## Records provided
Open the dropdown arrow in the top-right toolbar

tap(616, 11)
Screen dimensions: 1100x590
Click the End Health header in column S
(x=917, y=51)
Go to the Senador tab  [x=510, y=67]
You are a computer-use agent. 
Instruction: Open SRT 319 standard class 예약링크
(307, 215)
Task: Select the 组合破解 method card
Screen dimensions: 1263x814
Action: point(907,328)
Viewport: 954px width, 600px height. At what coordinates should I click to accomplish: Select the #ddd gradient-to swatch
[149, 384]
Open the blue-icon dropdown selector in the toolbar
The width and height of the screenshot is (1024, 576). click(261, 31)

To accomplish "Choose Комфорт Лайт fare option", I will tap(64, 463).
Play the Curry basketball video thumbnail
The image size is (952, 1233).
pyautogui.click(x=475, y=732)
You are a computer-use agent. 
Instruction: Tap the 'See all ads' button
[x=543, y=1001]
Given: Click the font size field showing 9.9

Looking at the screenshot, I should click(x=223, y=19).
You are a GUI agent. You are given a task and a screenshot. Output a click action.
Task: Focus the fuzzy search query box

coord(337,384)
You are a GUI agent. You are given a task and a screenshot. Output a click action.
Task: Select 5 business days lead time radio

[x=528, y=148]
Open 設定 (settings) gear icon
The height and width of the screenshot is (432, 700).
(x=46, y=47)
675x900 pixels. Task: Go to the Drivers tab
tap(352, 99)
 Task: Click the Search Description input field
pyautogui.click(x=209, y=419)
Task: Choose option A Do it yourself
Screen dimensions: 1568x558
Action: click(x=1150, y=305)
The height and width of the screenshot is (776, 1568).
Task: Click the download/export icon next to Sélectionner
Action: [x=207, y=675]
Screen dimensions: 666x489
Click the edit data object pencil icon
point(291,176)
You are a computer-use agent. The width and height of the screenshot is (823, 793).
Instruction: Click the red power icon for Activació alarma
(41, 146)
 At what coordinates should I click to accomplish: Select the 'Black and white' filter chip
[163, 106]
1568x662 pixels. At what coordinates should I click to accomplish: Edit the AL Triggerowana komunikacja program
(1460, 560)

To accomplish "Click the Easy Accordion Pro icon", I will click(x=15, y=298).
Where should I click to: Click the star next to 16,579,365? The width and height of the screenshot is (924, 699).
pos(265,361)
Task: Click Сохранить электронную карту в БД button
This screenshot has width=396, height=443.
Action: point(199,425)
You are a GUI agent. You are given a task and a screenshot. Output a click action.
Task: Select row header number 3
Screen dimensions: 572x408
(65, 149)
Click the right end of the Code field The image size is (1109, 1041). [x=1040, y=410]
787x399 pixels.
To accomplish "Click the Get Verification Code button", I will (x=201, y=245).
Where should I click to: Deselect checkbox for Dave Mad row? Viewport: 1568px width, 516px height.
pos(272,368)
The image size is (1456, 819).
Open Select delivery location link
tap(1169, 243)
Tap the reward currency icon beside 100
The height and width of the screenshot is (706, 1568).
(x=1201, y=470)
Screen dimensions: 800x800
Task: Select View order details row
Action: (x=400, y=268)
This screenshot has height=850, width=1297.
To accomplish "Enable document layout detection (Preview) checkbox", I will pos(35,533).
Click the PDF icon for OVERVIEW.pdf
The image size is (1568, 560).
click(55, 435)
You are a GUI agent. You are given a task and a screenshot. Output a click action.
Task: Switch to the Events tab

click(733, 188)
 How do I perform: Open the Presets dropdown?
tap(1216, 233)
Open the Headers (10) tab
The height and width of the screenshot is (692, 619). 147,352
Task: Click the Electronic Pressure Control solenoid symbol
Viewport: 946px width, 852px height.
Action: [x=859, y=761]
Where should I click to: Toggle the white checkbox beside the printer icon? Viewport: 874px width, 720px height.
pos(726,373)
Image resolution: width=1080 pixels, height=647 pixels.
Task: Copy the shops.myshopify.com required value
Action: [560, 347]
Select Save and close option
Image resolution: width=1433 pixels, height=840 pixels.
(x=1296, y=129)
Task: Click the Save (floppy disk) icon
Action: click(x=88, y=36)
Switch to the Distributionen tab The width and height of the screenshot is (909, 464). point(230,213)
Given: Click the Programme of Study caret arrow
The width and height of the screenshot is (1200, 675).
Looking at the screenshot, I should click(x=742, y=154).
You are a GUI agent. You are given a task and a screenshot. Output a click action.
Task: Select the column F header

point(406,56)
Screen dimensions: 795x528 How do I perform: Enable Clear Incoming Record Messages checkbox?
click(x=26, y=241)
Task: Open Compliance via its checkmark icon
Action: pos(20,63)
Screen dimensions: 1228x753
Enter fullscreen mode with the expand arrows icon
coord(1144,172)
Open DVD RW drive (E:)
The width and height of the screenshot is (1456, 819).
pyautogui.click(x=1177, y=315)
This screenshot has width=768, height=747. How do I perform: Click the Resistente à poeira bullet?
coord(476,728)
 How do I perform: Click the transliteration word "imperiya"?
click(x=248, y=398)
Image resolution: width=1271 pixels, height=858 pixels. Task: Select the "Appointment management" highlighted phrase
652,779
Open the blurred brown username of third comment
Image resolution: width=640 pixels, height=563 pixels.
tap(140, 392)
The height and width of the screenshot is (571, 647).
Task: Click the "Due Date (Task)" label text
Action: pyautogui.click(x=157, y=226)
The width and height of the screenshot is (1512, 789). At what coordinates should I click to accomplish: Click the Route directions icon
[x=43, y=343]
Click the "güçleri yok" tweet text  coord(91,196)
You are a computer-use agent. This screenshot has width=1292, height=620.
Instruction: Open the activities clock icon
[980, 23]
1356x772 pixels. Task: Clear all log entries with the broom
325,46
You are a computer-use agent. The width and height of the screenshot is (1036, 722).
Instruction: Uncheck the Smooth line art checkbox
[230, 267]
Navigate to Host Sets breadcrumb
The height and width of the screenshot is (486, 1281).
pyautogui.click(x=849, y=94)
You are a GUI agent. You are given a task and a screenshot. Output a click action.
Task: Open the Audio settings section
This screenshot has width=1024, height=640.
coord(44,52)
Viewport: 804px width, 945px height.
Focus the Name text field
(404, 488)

## Work to be completed
Transcribe the records above exactly as they appear.

## Output
Open the dropdown arrow in the top-right toolbar

tap(616, 11)
Screen dimensions: 1100x590
Click the End Health header in column S
(x=917, y=51)
Go to the Senador tab  [x=510, y=67]
You are a computer-use agent. 
Instruction: Open SRT 319 standard class 예약링크
(307, 215)
Task: Select the 组合破解 method card
Screen dimensions: 1263x814
Action: point(907,328)
Viewport: 954px width, 600px height. At what coordinates should I click to accomplish: Select the #ddd gradient-to swatch
[149, 384]
Open the blue-icon dropdown selector in the toolbar
The width and height of the screenshot is (1024, 576). click(261, 31)

To accomplish "Choose Комфорт Лайт fare option", I will tap(64, 463).
Play the Curry basketball video thumbnail
The image size is (952, 1233).
pyautogui.click(x=475, y=732)
You are a computer-use agent. 
Instruction: Tap the 'See all ads' button
[x=543, y=1001]
Given: Click the font size field showing 9.9

Looking at the screenshot, I should click(x=223, y=19).
You are a GUI agent. You are given a task and a screenshot. Output a click action.
Task: Focus the fuzzy search query box

coord(337,384)
You are a GUI agent. You are given a task and a screenshot. Output a click action.
Task: Select 5 business days lead time radio

[x=528, y=148]
Open 設定 (settings) gear icon
The height and width of the screenshot is (432, 700).
(x=46, y=47)
675x900 pixels. Task: Go to the Drivers tab
tap(352, 99)
 Task: Click the Search Description input field
pyautogui.click(x=209, y=419)
Task: Choose option A Do it yourself
Screen dimensions: 1568x558
Action: click(x=1150, y=305)
The height and width of the screenshot is (776, 1568).
Task: Click the download/export icon next to Sélectionner
Action: [x=207, y=675]
Screen dimensions: 666x489
Click the edit data object pencil icon
point(291,176)
You are a computer-use agent. The width and height of the screenshot is (823, 793).
Instruction: Click the red power icon for Activació alarma
(41, 146)
 At what coordinates should I click to accomplish: Select the 'Black and white' filter chip
[163, 106]
1568x662 pixels. At what coordinates should I click to accomplish: Edit the AL Triggerowana komunikacja program
(1460, 560)

To accomplish "Click the Easy Accordion Pro icon", I will click(x=15, y=298).
Where should I click to: Click the star next to 16,579,365? The width and height of the screenshot is (924, 699).
pos(265,361)
Task: Click Сохранить электронную карту в БД button
This screenshot has width=396, height=443.
Action: point(199,425)
You are a GUI agent. You are given a task and a screenshot. Output a click action.
Task: Select row header number 3
Screen dimensions: 572x408
(65, 149)
Click the right end of the Code field The image size is (1109, 1041). [x=1040, y=410]
787x399 pixels.
To accomplish "Click the Get Verification Code button", I will (x=201, y=245).
Where should I click to: Deselect checkbox for Dave Mad row? Viewport: 1568px width, 516px height.
pos(272,368)
The image size is (1456, 819).
Open Select delivery location link
tap(1169, 243)
Tap the reward currency icon beside 100
The height and width of the screenshot is (706, 1568).
(x=1201, y=470)
Screen dimensions: 800x800
Task: Select View order details row
Action: (x=400, y=268)
This screenshot has height=850, width=1297.
To accomplish "Enable document layout detection (Preview) checkbox", I will pos(35,533).
Click the PDF icon for OVERVIEW.pdf
The image size is (1568, 560).
click(55, 435)
You are a GUI agent. You are given a task and a screenshot. Output a click action.
Task: Switch to the Events tab

click(733, 188)
 How do I perform: Open the Presets dropdown?
tap(1216, 233)
Open the Headers (10) tab
The height and width of the screenshot is (692, 619). 147,352
Task: Click the Electronic Pressure Control solenoid symbol
Viewport: 946px width, 852px height.
Action: [x=859, y=761]
Where should I click to: Toggle the white checkbox beside the printer icon? Viewport: 874px width, 720px height.
pos(726,373)
Image resolution: width=1080 pixels, height=647 pixels.
Task: Copy the shops.myshopify.com required value
Action: [560, 347]
Select Save and close option
Image resolution: width=1433 pixels, height=840 pixels.
(x=1296, y=129)
Task: Click the Save (floppy disk) icon
Action: click(x=88, y=36)
Switch to the Distributionen tab The width and height of the screenshot is (909, 464). point(230,213)
Given: Click the Programme of Study caret arrow
The width and height of the screenshot is (1200, 675).
Looking at the screenshot, I should click(x=742, y=154).
You are a GUI agent. You are given a task and a screenshot. Output a click action.
Task: Select the column F header

point(406,56)
Screen dimensions: 795x528 How do I perform: Enable Clear Incoming Record Messages checkbox?
click(x=26, y=241)
Task: Open Compliance via its checkmark icon
Action: pos(20,63)
Screen dimensions: 1228x753
Enter fullscreen mode with the expand arrows icon
coord(1144,172)
Open DVD RW drive (E:)
The width and height of the screenshot is (1456, 819).
pyautogui.click(x=1177, y=315)
This screenshot has width=768, height=747. How do I perform: Click the Resistente à poeira bullet?
coord(476,728)
 How do I perform: Click the transliteration word "imperiya"?
click(x=248, y=398)
Image resolution: width=1271 pixels, height=858 pixels. Task: Select the "Appointment management" highlighted phrase
652,779
Open the blurred brown username of third comment
Image resolution: width=640 pixels, height=563 pixels.
tap(140, 392)
The height and width of the screenshot is (571, 647).
Task: Click the "Due Date (Task)" label text
Action: pyautogui.click(x=157, y=226)
The width and height of the screenshot is (1512, 789). At what coordinates should I click to accomplish: Click the Route directions icon
[x=43, y=343]
Click the "güçleri yok" tweet text  coord(91,196)
You are a computer-use agent. This screenshot has width=1292, height=620.
Instruction: Open the activities clock icon
[980, 23]
1356x772 pixels. Task: Clear all log entries with the broom
325,46
You are a computer-use agent. The width and height of the screenshot is (1036, 722).
Instruction: Uncheck the Smooth line art checkbox
[230, 267]
Navigate to Host Sets breadcrumb
The height and width of the screenshot is (486, 1281).
pyautogui.click(x=849, y=94)
You are a GUI agent. You are given a task and a screenshot. Output a click action.
Task: Open the Audio settings section
This screenshot has width=1024, height=640.
coord(44,52)
Viewport: 804px width, 945px height.
Focus the Name text field
(404, 488)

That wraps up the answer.